Kompleks Siti Inggil mempunyai makna filosofi yang berbunyi “Apabila seorang ingin mencapai derajat yang tinggi, maka harus membaca syahadatain sebagai syarat muslim, menghadap kiblat dengan melakukan salat sebagai salah satu kewajiban muslim, dan senantiasa bershalawat serta melaksanakan sunnah sunnah Nabi Muhammad SAW sebagai pemimpin muslim”.

Di dalam kompleks Siti Inggil terdapat dua bangunan, yaitu Mande Manguntur dan Bangsal Sekaten.

Mande Manguntur

Bangunan ini berukuran 6,5 kali 6,5 kali lima meter dan terbuat dari bata putih, berlantai keramik dan bertingkat dua yang menghadap ke alun-alun pada sebelah utara. Bangunan ini terbuka tanpa dinding dan dari tiang satu ke tiang lainnya saling berhubungan berbentuk melengkung menyerupai gerbang serta beratap genting berbentuk kerucut.

Dalam Mande Manguntur terdapat balai berukuran 1,50 kali 1,50 meter untuk tempat duduk Sultan. Secara keseluruhan bangunan ini diperindah dengan hiasan piring keramik yang ditempelkan di tiang dan dinding tembok. Keramik yang menempel pada tembok berasal dari Dinasti Ming.
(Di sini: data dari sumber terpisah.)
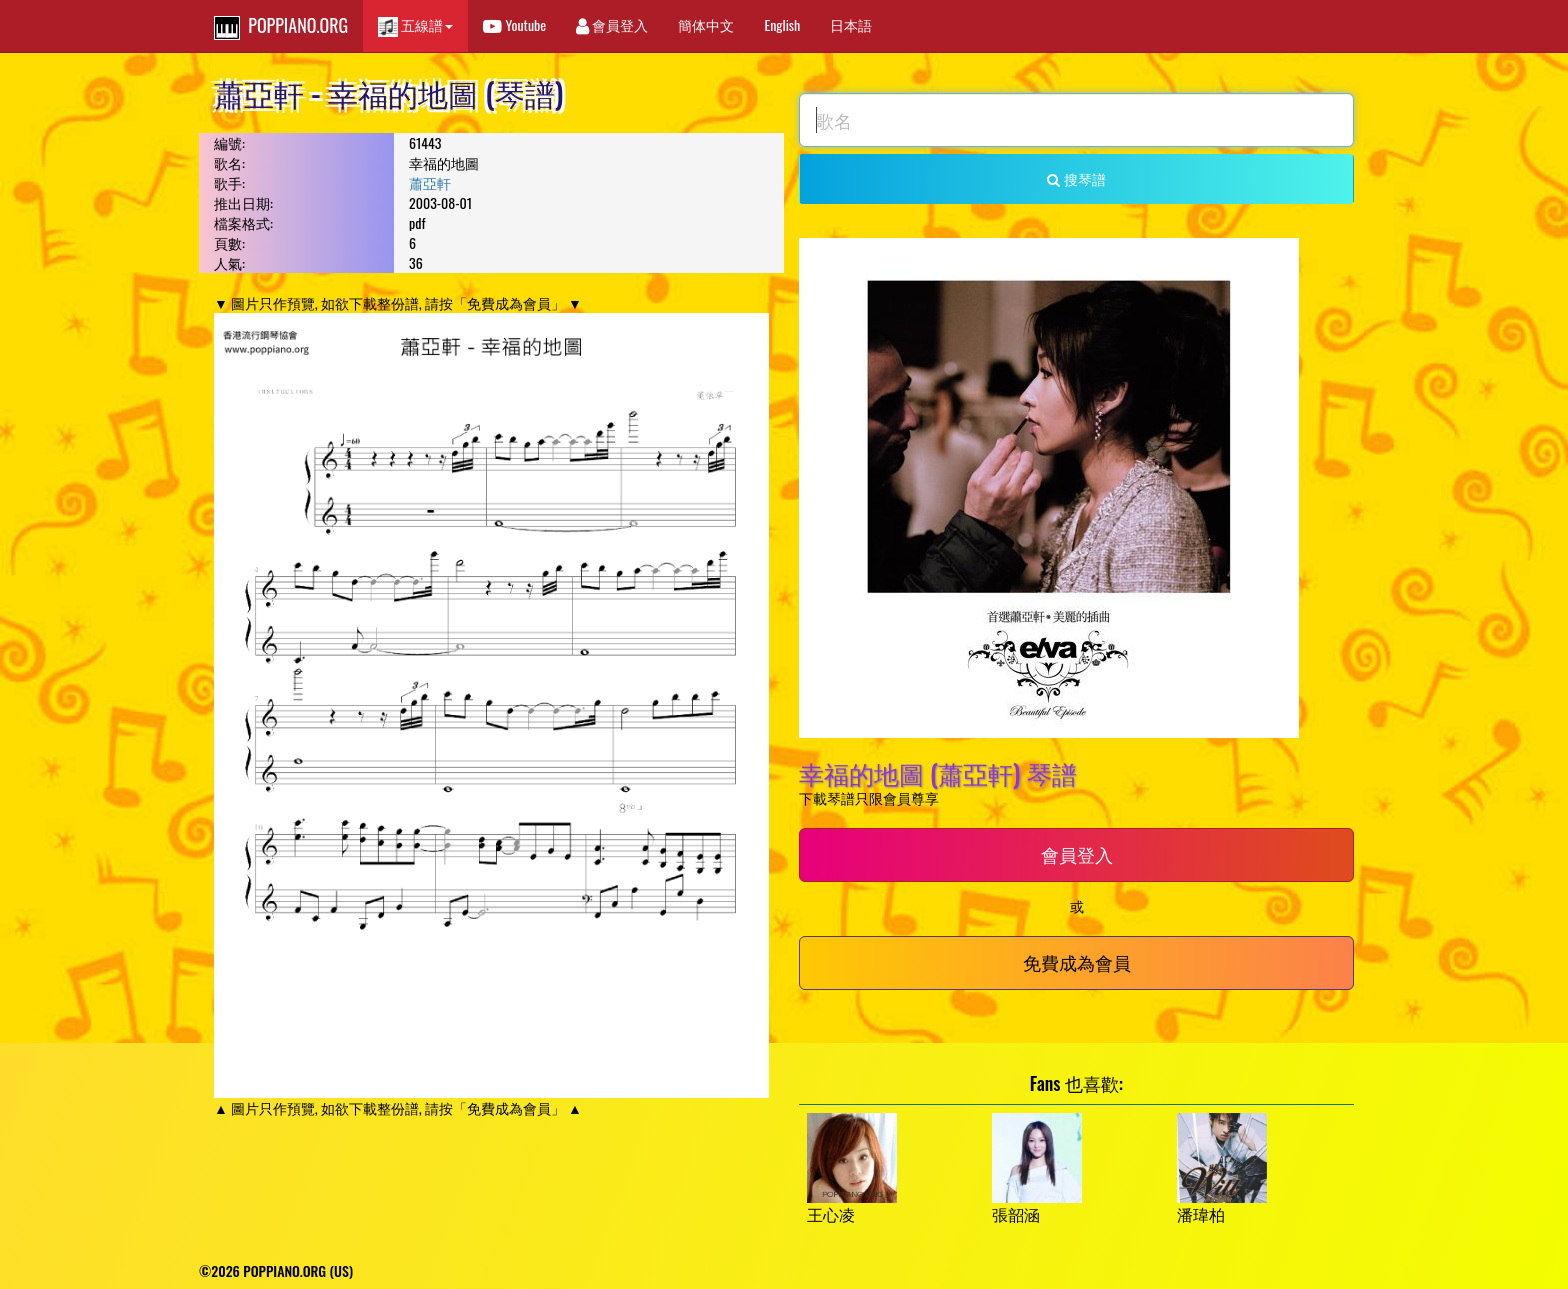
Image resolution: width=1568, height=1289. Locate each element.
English (782, 24)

Mande Manguntur berfungsi sebagai tempat duduk Sultan saat menghadiri dan menyaksikan upacara sakral seperti apel prajurit dan pemukulan perdana gamelan sekaten setiap tanggal 8 Maulud. Balai ini juga digunakan sultan untuk menyampaikan berita atau pun wejangan, hukum, aturan agama kepada masyarakat.

Bangsal Sekaten

Bangsal ini berukuran enam kali sepuluh kali lima meter, berlantai keramik, dan merupakan bangunan terbuka tanpa dinding. Pada bangunan panggung hanya terdapat tiang-tiang yang menopang atap yang berbentuk limasan.

Fungsi bangunan ini adalah untuk pementasan gamelan sekaten yang dilaksanakan setiap tanggal 8 sampai dengan 12 Maulud. Bangunan ini dibangun dengan konstruksi malang semirang yang memiliki rongga resonansi sehingga apabila gamelan dibunyikan terdengar suara gema yang khas.

Dari pembahasan diatas dapat dipahami bahwa Keraton Kanoman menyimpan banyak sejarah dan benda pusaka yang berperan penting dalam perkembangan Islam di Indonesia. Jika Anda berkunjung ke Kota Cirebon, Keraton Kanoman dapat menjadi pilihan wisata sejarah yang edukatif dan menarik.